Che giudizio dà della classe politica cuneese, compresa quella del suo ex partito?
“Non me la sento di esprimere opinioni perché non la conosco e non mi pare abbia un peso rilevante in ambito nazionale, almeno da quel che evinco dai media. A livello regionale piemontese poi, il ricambio dirigenziale leghista è stato totale: Farassino è deceduto nel 2013, di Borghezio ho perso le tracce. Roberto Rosso (da non confondere con il Rosso, assessore e consigliere regionale di Fratelli d’Italia, attualmente in carcere), segretario regionale piemontese ai miei tempi, è stato eletto deputato in Forza Italia.
Alberto Cirio, già vicesindaco leghista di Alba, è diventato “governatore” forzista del Piemonte”.
Molti suoi ex colleghi non ce l’hanno fatta a staccarsi dalla politica e hanno comunque voluto restare in campo. Lei invece ha scelto di staccare definitivamente la spina. Come ha fatto a…disintossicarsi?
“Non ho avuto bisogno di disintossicarmi perché sapevo che la mia sarebbe stata un’esperienza “a tempo”. Il distacco è stato compensato da grandi soddisfazioni nell’insegnamento e in qualche hobby che avevo dovuto abbandonare ai tempi della politica attiva, la musica, su tutti”.

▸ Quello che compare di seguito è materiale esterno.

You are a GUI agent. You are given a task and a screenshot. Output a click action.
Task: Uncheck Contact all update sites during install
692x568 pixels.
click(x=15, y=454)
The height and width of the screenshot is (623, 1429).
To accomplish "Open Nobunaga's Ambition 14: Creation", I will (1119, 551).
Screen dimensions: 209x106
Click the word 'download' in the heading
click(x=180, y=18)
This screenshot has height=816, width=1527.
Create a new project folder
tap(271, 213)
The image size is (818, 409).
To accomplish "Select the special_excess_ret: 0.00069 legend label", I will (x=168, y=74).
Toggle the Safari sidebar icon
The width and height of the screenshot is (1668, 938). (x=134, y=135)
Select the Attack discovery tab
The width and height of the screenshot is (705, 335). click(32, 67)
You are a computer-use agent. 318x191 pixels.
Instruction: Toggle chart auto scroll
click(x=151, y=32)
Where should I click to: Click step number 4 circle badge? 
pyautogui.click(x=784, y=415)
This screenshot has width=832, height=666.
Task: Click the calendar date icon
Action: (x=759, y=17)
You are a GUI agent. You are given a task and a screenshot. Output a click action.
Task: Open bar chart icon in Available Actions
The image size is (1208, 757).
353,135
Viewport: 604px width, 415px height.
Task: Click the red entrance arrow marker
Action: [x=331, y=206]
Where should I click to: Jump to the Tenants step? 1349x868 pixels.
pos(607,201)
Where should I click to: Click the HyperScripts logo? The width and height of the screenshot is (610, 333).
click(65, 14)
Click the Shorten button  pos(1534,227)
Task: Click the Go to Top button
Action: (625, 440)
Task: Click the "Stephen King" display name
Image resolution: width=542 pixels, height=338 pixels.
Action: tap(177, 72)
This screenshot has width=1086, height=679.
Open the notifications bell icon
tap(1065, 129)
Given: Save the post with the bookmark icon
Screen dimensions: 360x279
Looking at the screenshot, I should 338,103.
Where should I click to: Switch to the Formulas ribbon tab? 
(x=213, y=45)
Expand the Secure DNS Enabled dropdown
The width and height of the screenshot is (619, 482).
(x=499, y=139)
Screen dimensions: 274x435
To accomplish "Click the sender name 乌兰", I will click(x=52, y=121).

Ha ancora avuto approcci con la politica o se ne è staccato completamente?
“Nonostante siano trascorsi oltre vent’anni dal mio “forzato abbandono”, molta gente mi ferma ancora per strada, scambia due battute al bar. Alcuni mi chiedono di tornare, gli ex-allievi mi hanno festeggiato per la pensione.
Insomma, mi pare di aver lasciato un buon ricordo. Resto convinto che la politica non debba essere un mestiere. Anni fa dicevo “la prima legislatura per imparare, la seconda per produrre, la terza per insegnare”. Se vogliamo era un po’ la filosofia della prima ora dei pentastellati ma vedo che, sulla limitazione dei mandati, si stanno ricredendo…”
Lei è stato un convinto assertore del Federalismo, tema che oggi è scomparso dal dibattito politico. A suo avviso dovrebbe essere ripreso?
“Senza dubbio anche se, mancando una forza politica di riferimento, l’elettore “autonomista-federalista” oggi come oggi si colloca nel partito degli astensionisti e del non-voto. Quanto più le decisioni politiche nazionali sono influenzate da quelle sovranazionali tanto più un assetto federale dello Stato può compensare la distanza tra cittadino e istituzioni.
A patto però che le competenze del governo locale siano, per Costituzione, esclusive e non concorrenti con quelle nazionali e sovranazionali e che i diversi livelli di governo abbiano certezza di risorse. Ad esempio, non si possono abrogare le Province, denazionalizzare le strade statali e poi pretendere che le Province residuali ne garantiscano l’efficienza”.